After the Freeze Gardening

There’s little risk in becoming overly proud of one’s garden because gardening by its very nature is humbling. It has a way of keeping you on your knees. –– Joanne Barwick

I didn’t say all that much about my garden this year. I guess I was too busy being a Master Gardener… I’m still brown bag ripening the last of my tomatoes, have one butternut squash left, some very thin celery, and a bag of smallish potatoes.

But it’s November now and gardening is done. Outside anyway. Several plants from my herb garden came inside.
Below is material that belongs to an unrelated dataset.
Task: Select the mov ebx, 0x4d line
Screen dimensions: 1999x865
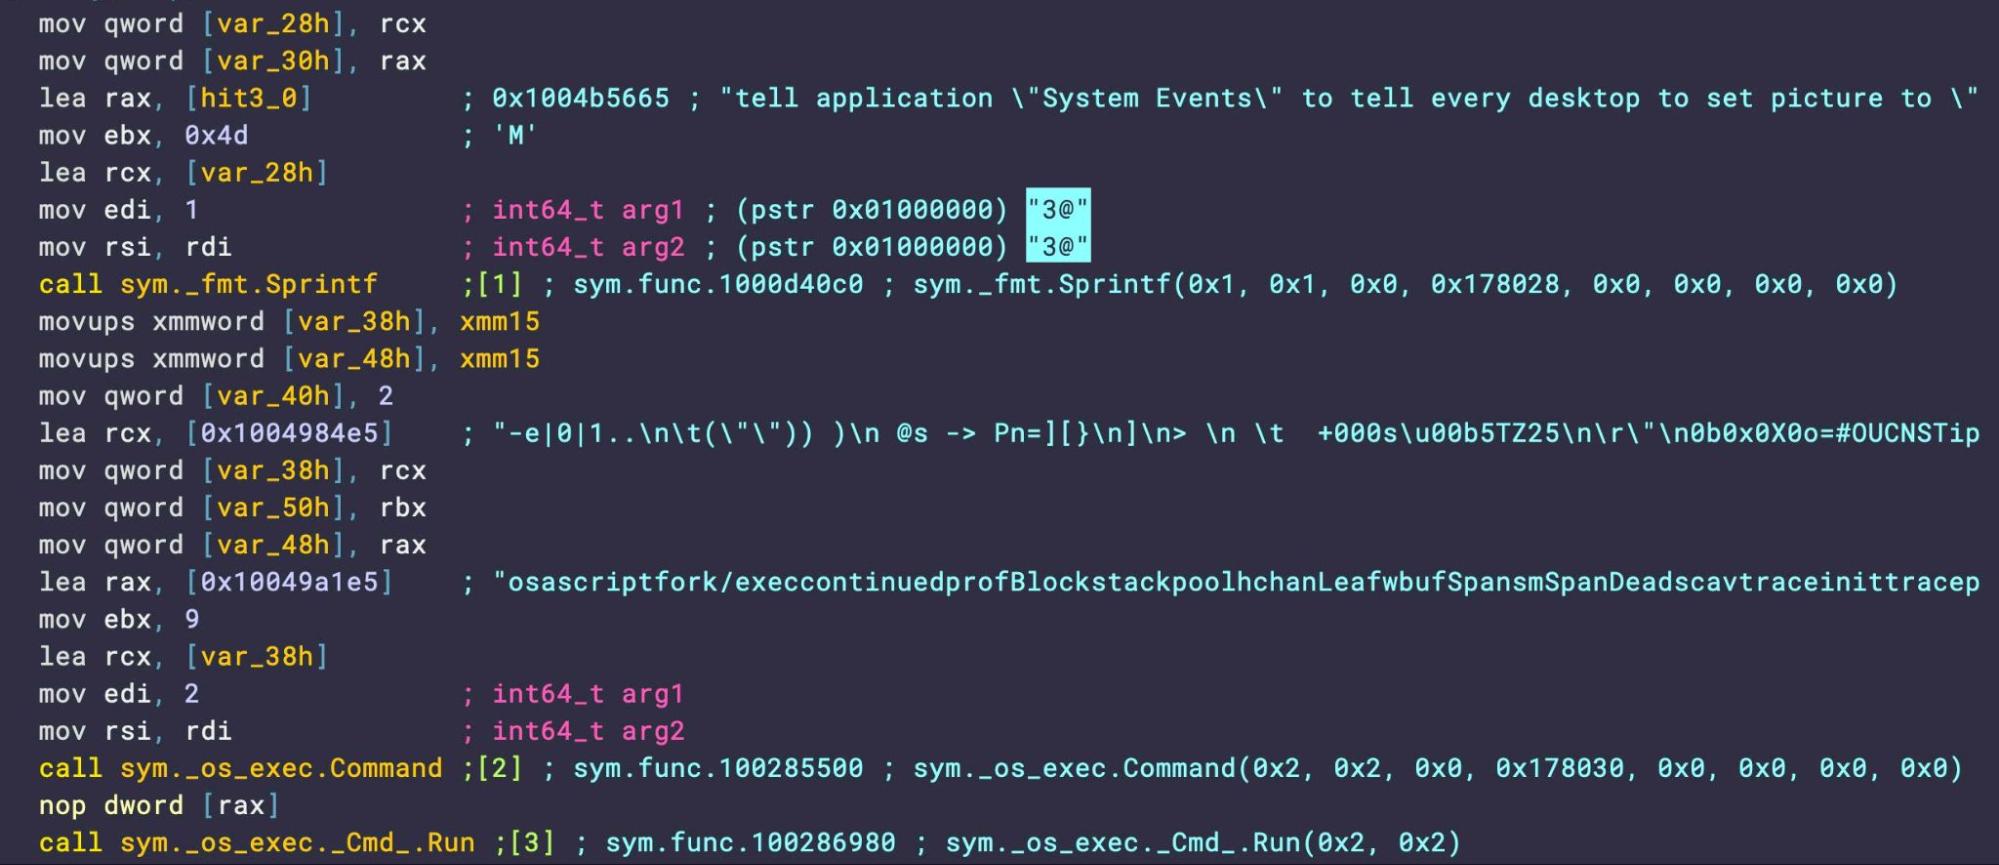Action: (143, 135)
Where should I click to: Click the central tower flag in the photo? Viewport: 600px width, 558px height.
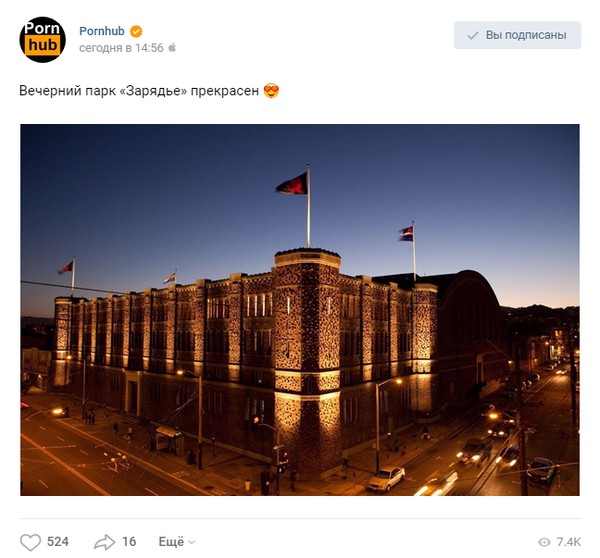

I don’t have any windows facing south and only a few facing east to get morning sunlight. Many of my plants have taken up residence on the ledges of my bathtub where they can catch what little bit of sun is available. A couple tomato supports are now supporting fluorescent lights. Obviously, not taking any baths with the lights plugged in…

This was my last harvest from my salad table.

The salad table has been moved down into the furnace room and restarted. I’ve added a Sun System grow light with a 400 watt bulb in it. It doesn’t throw off very much heat so I don’t have to worry about venting the area like you do with some types of light. This photo was taken right before I thinned the seedlings down to one plant per cup.

That sadly barren row is my spinach. The seeds are a couple years old so I knew they might not work. The basil is barely visible (the front two cups to the right of invisible spinach), but basil is very slow growing. Seeing anything at all makes me hopeful they will produce.

The decision to put the table in the furnace room was simple — the furnace room has a drain in case there’s a leak or spill. The worms in my compost bins are probably not very happy about the intense light. Fortunately, most of the time they are covered with thick dark plastic, which must do a darn good job of shielding out the light or some of the worms wouldn’t be resting on the surface of the dirt, unless perhaps they think they are vacationing in the Bahamas and catching some rays.

When I dig below the surface, you can see quite a nest of new worms. Sorry about the blur, didn’t want to use the flash on the poor guys.

Next Spring, I’ll be using quite a bit of this compost in the garden and thinning out the worm herd with a worm release. This is how the two bins are set up. The spout is for draining out the excess liquid (worm juice), which can be mixed with water and used for plant fertilizer.

So, if you’re not very interested in gardening, this has probably been pretty boring.